🚗 Before the global excitement around China’s EV innovation, there was a battle inside China itself.

Long before Chinese EVs became a global headline, the domestic market was already a crucible — hundreds of electric vehicle brands competing at full speed, with little margin for error.

What the world celebrates today are the survivors.
But before them, there was far more experimentation, ambition, and risk.

I was fortunate to be part of that earlier chapter.

During one of the most intense periods of China’s EV race, I worked with one of the most ambitious teams at the Shanghai Auto Show — creating what became one of the most engaging EV launches of that time.
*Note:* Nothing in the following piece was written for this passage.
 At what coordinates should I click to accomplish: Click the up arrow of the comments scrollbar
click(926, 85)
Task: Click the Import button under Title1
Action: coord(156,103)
This wasn’t just a vehicle reveal.

It was a fully integrated online-to-offline experience — digital, physical, and social working as one system, years before “OMO” became a buzzword.

And the execution worked.

Over just a few days at the show:
•   16,420 people checked in on-site through a WeChat mini-program
•   8,016 became WeChat followers
•   That meant ~50% of the people who entered the booth chose to engage digitally, in real time
•   Representing a 3,500%+ increase in followers during the event

Beyond the booth, the impact scaled:
•   28M+ views driven by KOL warm-up and live activation
•   12.4M live-stream views on launch day alone
•   11.8M video views across platforms
•   16.4M reads on Weibo and WeChat
•   8.2M hashtag engagements and sustained social conversation

The brand itself had everything people assume guarantees success.

Bold ideas.
Strong design.
A future-facing EV vision.

It even partnered with W Motors, the team behind the Lykan HyperSport — famously featured in the Fast & Furious series.

Great pedigree.
Great ambition.

And still — it wasn’t enough.

Because China’s EV market wasn’t just competitive.
It was a crucible.

Innovation alone didn’t determine survival.
Timing, scale, capital structure, and operational endurance mattered just as much.

Today, we enjoy the global success of the brands that survived — and they deserve that recognition.

But before them, there was far more innovation than most people ever saw.
More excitement.
More brands willing to take the risk of trying to lead the future.

I’m grateful to have been part of that earlier chapter — because the future we celebrate now was forged by many, not just the winners.